*Aim of the task*.
Your answer should be the exact lines of the data below from the one containing "Task: Click the Dynamic Lighting sun icon" through the one containing "The width and height of the screenshot is (1000, 541)."; please include nothing else.

*Records*.
● ● ● ● ● ● ●

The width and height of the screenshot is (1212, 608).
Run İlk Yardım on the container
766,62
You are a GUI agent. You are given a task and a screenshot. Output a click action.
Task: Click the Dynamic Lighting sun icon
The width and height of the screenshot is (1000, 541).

● ● ● ● ● ● ●

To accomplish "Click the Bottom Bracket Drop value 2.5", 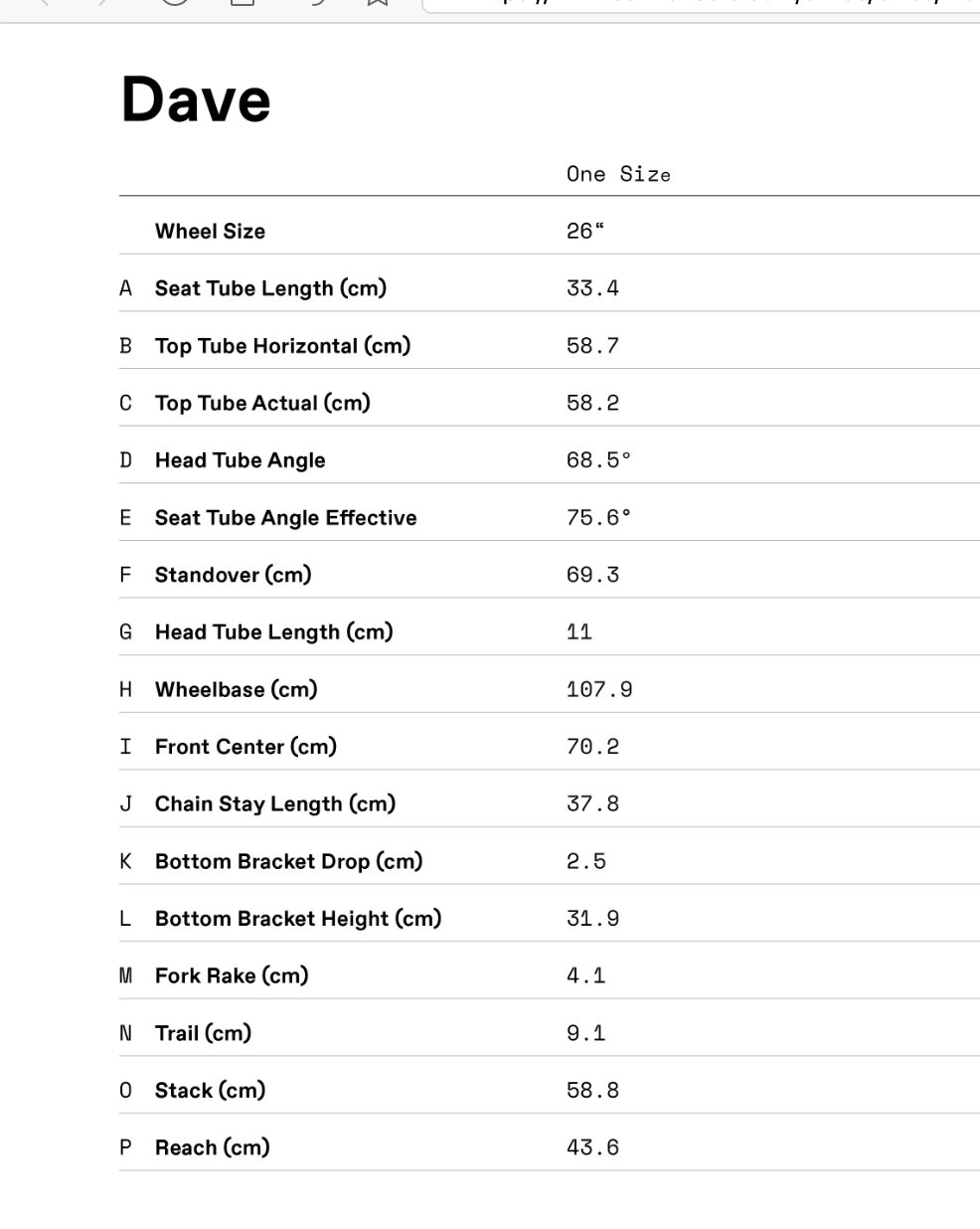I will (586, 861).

● ● ● ● ● ● ●

*Completed exercise*.
Task: Click the Dynamic Lighting sun icon
The width and height of the screenshot is (1000, 541).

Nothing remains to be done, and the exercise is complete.